Security and Complexity Analysis of LUT-based Obfuscation: A Comprehensive Study

Abstract

Logic locking and Integrated Circuit (IC) camouflaging are the most prevalent protection schemes that significantly thwart security threats, such as Intellectual Property (IP) piracy, hardware Trojans, reverse engineering, counterfeiting, and overproduction. However, the state-of-the-art attacks, including Boolean Satisfiability (SAT), Signal Probability Skew (SPS), and approximate-based attacks demonstrate the lack of having a comprehensive powerful defense scheme. Recent obfuscation schemes have employed reconfigurable logics, such as Look-up-Tables (LUTs) to prevent reverse engineering. However, existing LUT-based approaches focus on only a specific design factor such as replacement strategy or optimization metric such as SAT-hardness. In this work, we study all proposed state-of-the art hardware obfuscation and attacks and forms a rationale for studying the LUT based obfuscation technique. We then propose a comprehensive analysis on LUT-based obfuscation based on all substantial metrics that have considerable impact on design criteria, i.e. Power/Performance/Area (PPA) and Security (PPA/S). We performed a large design-for-security space exploration using four crucial factors for LUT-based obfuscation which has remarkable effect on PPA and security, namely (1) LUT technology, (2) LUT size, (3) number of LUTs, and (4) replacement strategy. Among these design parameters, the size of LUT is identified to have the most impact on making the obfuscation SAT resilient even for a weak random replacement strategy. A smarter replacement strategy helps to reduce the reliance on using large LUT to achieve SAT resiliency. Moreover, we found that while a clear trade-off exists between SAT resiliency, area and power overhead of LUT-based obfuscation, the delay trade-off can be substantially eliminated by using our proposed iterative security-driven design method which is non-disruptive to current standard ASIC design flow.
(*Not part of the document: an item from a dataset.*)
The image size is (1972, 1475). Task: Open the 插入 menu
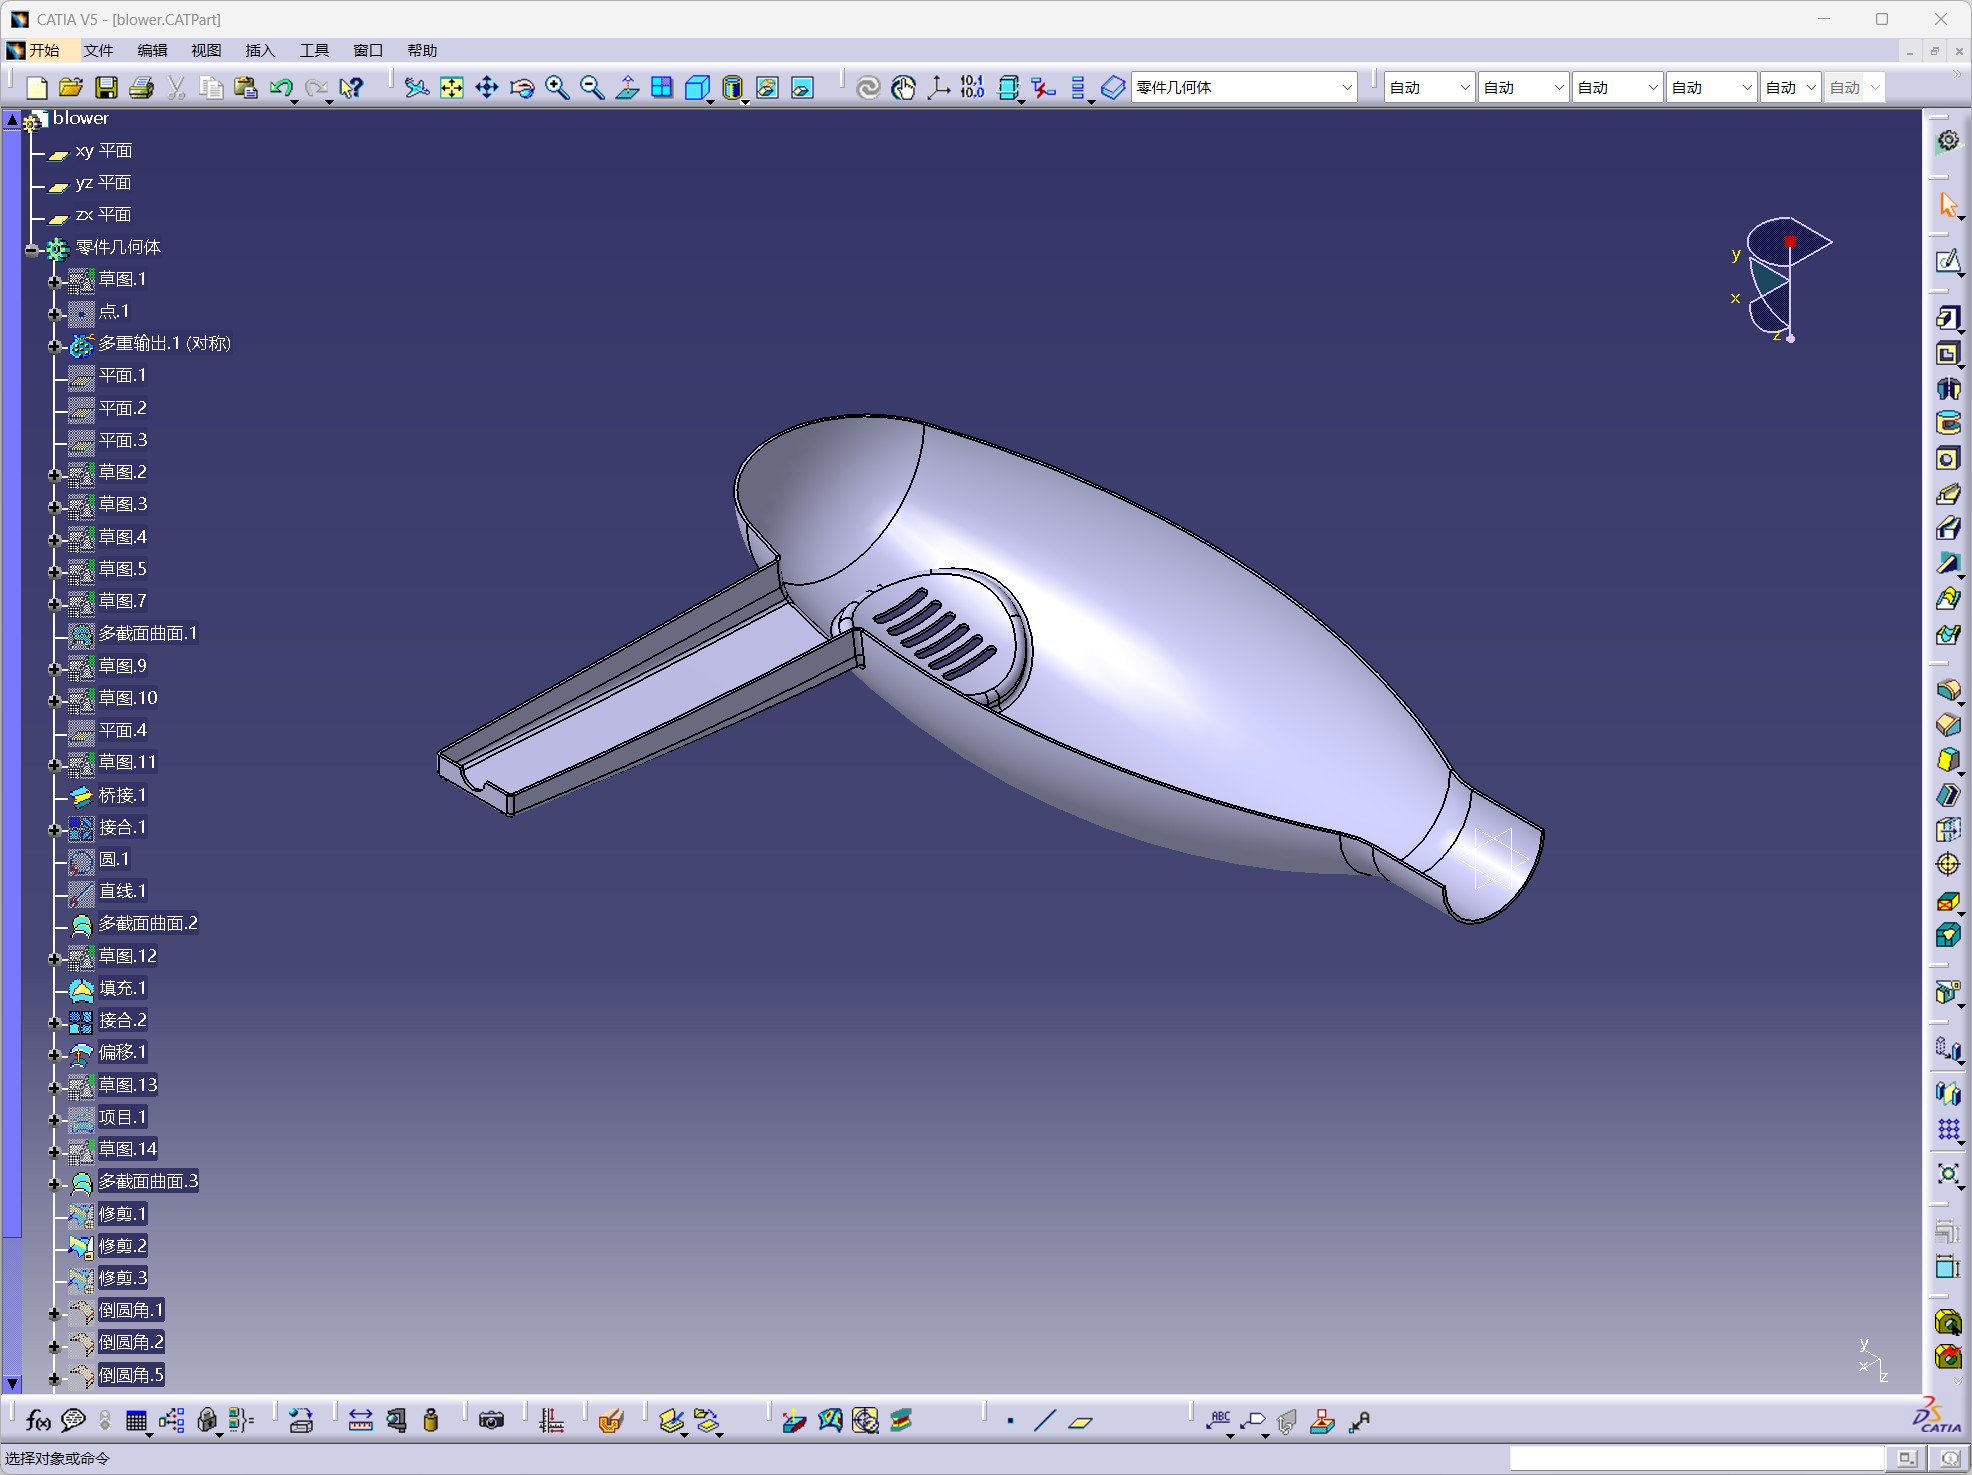(x=260, y=50)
Our experimental results indicate that for the studied designs, less than two iterations are sufficient to enhance the PPA/S along with eliminating the delay overhead with the proposed iterative security-driven PPA optimization. Our empirical results further demonstrate that increasing the size of LUTs from 2 to 8 provides SAT-resiliency with only less than 1% of gates replaced with LUTs.